George Cruikshank Biography

George Cruikshank (1792-1878) was an English caricaturist and illustrator, and member of the famous Cruikshank family of illustrators.

Cruikshank's early career was focused on illustrating popular magazines of the times. His drawings often caricatured politicians and famous people of the times.

However, George Cruikshank is best remembered for his illustrations of Dicken's novels which he undertook later in his career.

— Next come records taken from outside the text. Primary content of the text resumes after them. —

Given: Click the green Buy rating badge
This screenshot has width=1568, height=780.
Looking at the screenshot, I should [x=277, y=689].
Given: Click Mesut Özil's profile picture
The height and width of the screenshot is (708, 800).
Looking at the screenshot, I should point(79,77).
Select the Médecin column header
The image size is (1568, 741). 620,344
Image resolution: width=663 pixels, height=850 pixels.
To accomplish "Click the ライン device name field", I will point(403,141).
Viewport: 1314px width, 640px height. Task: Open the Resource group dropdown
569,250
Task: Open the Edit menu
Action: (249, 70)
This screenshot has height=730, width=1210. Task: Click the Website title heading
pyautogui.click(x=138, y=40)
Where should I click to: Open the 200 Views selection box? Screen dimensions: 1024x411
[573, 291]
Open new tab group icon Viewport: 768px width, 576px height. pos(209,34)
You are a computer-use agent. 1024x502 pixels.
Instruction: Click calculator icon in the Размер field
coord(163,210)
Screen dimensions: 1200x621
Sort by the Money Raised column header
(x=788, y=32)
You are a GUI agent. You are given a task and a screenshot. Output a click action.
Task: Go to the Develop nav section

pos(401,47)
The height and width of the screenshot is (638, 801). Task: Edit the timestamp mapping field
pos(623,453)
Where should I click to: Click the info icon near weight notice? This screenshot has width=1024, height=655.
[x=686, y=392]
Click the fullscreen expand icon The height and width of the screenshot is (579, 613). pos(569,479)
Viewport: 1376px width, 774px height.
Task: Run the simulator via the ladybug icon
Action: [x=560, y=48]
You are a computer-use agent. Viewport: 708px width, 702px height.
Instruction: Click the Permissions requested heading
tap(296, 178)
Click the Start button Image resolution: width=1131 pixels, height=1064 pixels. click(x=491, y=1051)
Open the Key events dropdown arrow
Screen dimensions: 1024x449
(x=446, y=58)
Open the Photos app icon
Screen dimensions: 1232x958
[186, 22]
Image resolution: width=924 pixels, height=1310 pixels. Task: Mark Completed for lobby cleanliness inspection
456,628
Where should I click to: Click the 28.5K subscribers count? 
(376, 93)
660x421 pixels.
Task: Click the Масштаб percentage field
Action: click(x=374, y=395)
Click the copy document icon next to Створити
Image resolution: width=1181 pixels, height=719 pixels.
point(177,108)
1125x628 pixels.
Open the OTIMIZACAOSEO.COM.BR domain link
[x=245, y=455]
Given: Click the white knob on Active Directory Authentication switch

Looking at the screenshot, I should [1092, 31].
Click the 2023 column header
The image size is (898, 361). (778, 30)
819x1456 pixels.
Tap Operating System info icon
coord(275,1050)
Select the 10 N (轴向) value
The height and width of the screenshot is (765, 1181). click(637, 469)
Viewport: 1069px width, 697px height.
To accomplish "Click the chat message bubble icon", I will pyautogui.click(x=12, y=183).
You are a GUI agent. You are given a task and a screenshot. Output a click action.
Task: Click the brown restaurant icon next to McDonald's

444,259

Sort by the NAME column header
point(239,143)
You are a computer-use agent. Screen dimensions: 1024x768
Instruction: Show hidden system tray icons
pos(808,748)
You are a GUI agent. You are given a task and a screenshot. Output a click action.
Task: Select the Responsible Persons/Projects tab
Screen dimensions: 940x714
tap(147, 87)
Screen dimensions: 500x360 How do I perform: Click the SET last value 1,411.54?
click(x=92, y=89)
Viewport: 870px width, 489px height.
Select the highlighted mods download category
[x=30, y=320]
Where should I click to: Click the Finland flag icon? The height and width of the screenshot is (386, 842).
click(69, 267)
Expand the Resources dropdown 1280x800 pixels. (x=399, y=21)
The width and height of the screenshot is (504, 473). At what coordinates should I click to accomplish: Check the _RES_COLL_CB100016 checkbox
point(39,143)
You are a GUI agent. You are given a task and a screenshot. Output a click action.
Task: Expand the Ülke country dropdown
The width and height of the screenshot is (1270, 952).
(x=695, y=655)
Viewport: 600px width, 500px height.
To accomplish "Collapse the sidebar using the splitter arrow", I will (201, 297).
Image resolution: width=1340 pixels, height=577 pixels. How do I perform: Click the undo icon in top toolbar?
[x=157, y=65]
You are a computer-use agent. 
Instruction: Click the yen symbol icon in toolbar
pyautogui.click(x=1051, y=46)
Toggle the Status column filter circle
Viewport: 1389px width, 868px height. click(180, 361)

This site features a growing selection of illustrations by George Cruikshank as well as other members of the Cruikshank family.



George Cruikshank



The 1907 Nuttal Encyclopedia describes George Cruikshank as follows:

Cruikshank, George, a richly gifted English artist, born in London, of Scotch descent; the first exhibition of his talent was in the illustration of books for children, but it was in the line of humorous satire he chiefly distinguished himself; and he first found scope for his gifts in this direction in the political squibs of William Hone, a faculty he exercised at length over a wide area; the works illustrated by him include, among hundreds of others, "Grimm's Stories," "Peter Schlemihl," Scott's "Demonology," Dickens's "Oliver Twist," and Ainsworth's "Jack Shepherd"; like Hogarth, he was a moralist as well as an artist, and as a total abstainer he consecrated his art at length to dramatise the fearful downward career of the drunkard; his greatest work, done in oil, is in the National Gallery, the "Worship of Bacchus," which is a vigorous protestation against this vice (1792-1878).